SRES-758-119
Submitted in the Senate, considered, and agreed to without amendment and with a preamble by Unanimous Consent. (consideration: CR S2670; text: CR S2666)
Sponsored by Dan Sullivan (R-AK)
What it does
This resolution designates June 2026 as "National Post-Traumatic Stress Awareness Month" and June 27, 2026, as "National Post-Traumatic Stress Awareness Day." It expresses the Senate's support for education efforts by the Departments of Veterans Affairs and Defense, encourages military leadership to support treatment for service members with PTSD, and recognizes the impact of PTSD on veterans' families. The resolution carries no legal mandates, appropriates no funds, and creates no new programs.
Who benefits
Veterans and active-duty service members living with PTSD, who may benefit from reduced stigma and increased public awareness. Military families and spouses who carry secondary burdens of a loved one's PTSD. Mental health advocacy organizations and treatment providers who gain a platform for outreach.

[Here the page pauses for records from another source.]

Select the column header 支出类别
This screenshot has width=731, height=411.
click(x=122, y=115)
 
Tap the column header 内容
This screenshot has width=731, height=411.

Employers of veterans, who may develop better understanding of PTSD's effects on the workforce.
Who is hurt
No group faces a direct material harm from this resolution. There are no mandates, spending changes, or regulatory burdens imposed on any party.
Supporters argue
Supporters argue that stigma remains one of the primary barriers preventing veterans from seeking PTSD treatment, and that the VA's own data shows 11–20% of post-9/11 veterans and 30% of Vietnam-era veterans have experienced PTSD. They contend that awareness designations have a documented role in normalizing mental health conversations, and that this resolution — passed unanimously — reflects broad bipartisan recognition that reducing stigma can directly save lives by encouraging treatment before crises escalate.
Opponents argue
Opponents might argue that symbolic resolutions without accompanying funding or policy mandates do little to address the structural barriers — such as VA staffing shortages and limited access to mental health care in rural areas — that prevent veterans from receiving treatment. They contend that Congress's time and credibility may be better spent on binding legislation that actually expands treatment capacity, rather than non-binding designations that produce no measurable change in care delivery.